I think rear-seat DVD players, especially when used with headphones, are an excellent way of keeping the kids quiet on long trips. I get incensed when I encounter, usually on auto-show concept cars, DVDs for front-seat passengers — are you supposed to pay attention to the road while also watching a movie, checking your e-mail on your laptop and talking on the cell phone? It’s bad enough that car stereos have gotten hopelessly complicated and visually demanding (including the one on the Pilot).
Beyond the entertainment center, what’s the story with Honda’s new Pilot? Unlike the poorly regarded Isuzu-derived Passport, which it replaces, the Pilot is all-new and all-Honda for 2003, though there’s some debt to both the Acura MDX and the Odyssey minivan. And since Honda is one of the smartest car companies in the world, it’s a credible entry. The five-speed automatic is coupled to just one engine, an MDX-derived 3.5-liter, 240-horsepower V-6 that is more powerful than comparable V-6-equipped Highlanders, Rendezvous and Explorers.
With leather seats and other luxury features, the Pilot feels quite up-market, for families who buy from the J. Crew catalog, perhaps. It has excellent safety features, including a protective shell for passengers, side airbags, traction control and antilock brakes. There is very good storage, including a deep bin between the front seats (featuring a cell phone cradle!) and removable cupholders. The third seat is appreciated, but because legroom and access are lacking, it’s best reserved for the children.

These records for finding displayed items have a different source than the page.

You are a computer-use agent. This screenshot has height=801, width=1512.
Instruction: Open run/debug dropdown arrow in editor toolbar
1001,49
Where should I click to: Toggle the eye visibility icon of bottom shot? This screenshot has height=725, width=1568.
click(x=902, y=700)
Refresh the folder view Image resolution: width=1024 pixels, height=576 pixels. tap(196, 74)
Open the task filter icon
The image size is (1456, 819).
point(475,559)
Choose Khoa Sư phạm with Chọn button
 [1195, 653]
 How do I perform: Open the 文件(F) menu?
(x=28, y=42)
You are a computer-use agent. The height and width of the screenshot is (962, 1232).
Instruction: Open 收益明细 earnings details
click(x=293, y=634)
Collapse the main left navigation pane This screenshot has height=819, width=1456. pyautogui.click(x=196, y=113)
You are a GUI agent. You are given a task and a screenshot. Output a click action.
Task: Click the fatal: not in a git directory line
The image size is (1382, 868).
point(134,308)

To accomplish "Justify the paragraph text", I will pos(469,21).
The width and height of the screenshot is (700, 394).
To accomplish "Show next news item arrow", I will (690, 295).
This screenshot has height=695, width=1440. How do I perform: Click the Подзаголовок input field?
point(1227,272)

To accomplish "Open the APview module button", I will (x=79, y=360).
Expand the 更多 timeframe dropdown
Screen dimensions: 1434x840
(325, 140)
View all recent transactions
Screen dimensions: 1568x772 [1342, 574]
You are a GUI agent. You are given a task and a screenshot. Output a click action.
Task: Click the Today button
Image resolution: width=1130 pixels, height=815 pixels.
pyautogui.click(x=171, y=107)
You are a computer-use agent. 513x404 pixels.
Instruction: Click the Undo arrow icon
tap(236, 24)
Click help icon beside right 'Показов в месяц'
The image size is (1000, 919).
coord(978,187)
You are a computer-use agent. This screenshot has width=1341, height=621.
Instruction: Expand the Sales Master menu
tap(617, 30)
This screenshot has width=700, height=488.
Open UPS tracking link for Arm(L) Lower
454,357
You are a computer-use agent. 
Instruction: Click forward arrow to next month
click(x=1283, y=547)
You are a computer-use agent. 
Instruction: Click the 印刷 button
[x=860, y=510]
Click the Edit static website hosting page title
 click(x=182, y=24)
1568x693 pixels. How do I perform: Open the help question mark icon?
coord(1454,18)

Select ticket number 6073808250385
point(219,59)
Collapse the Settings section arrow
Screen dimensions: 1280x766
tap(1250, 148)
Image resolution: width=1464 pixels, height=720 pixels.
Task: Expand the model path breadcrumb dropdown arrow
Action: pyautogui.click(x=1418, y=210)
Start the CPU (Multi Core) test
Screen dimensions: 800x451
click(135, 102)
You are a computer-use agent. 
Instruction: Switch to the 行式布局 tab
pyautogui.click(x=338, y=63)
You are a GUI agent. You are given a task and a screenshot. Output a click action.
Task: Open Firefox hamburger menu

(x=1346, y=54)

And there will be kids. Why would anyone buy one of these unless they had a few rugrats? The Pilot is very competent, but it’s also an SUV, with inherent drawbacks when weighed against comparable and smoother-riding station wagons or minivans. One of these is 17/22 city/highway fuel economy, and another is 4,400 pounds of bulk. Although it includes many clever design features, it’s also a big, lumbering off-road four-wheel-drive vehicle that’s not ideally suited for modern suburban living.